## Pixel coordinate grounding data
▶

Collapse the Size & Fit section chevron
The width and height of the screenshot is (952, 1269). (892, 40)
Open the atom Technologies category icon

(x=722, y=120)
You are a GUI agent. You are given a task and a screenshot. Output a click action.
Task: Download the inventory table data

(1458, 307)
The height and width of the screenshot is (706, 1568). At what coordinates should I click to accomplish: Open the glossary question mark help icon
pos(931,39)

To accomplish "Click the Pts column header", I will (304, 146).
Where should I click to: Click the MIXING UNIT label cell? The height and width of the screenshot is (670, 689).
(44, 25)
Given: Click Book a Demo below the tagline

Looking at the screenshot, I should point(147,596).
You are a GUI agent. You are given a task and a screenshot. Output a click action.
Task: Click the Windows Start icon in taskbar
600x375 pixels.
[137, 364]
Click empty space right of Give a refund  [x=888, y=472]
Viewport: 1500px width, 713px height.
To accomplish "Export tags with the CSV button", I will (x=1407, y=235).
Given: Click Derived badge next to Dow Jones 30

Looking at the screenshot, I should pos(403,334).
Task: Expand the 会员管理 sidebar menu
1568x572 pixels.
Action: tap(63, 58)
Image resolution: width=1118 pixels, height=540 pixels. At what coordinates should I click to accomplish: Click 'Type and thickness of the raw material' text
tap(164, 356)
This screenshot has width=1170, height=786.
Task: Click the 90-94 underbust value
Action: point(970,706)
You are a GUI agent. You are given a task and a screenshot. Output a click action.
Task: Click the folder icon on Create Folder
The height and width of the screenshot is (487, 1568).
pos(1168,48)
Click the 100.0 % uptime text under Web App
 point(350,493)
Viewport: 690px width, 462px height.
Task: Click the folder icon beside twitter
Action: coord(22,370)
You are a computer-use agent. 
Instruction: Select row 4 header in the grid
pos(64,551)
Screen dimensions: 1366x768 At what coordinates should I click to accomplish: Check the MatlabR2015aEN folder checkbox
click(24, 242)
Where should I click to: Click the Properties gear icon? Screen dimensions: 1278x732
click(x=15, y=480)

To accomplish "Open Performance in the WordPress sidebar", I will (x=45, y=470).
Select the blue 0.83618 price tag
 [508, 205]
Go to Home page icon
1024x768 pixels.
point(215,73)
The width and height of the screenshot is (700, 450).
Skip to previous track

◀

## ASSIGNED TASK
Search the records for the word "sidebar" and copy every line where it occurs.

## TASK RESULT
Task: Expand the 会员管理 sidebar menu
To accomplish "Open Performance in the WordPress sidebar", I will (x=45, y=470).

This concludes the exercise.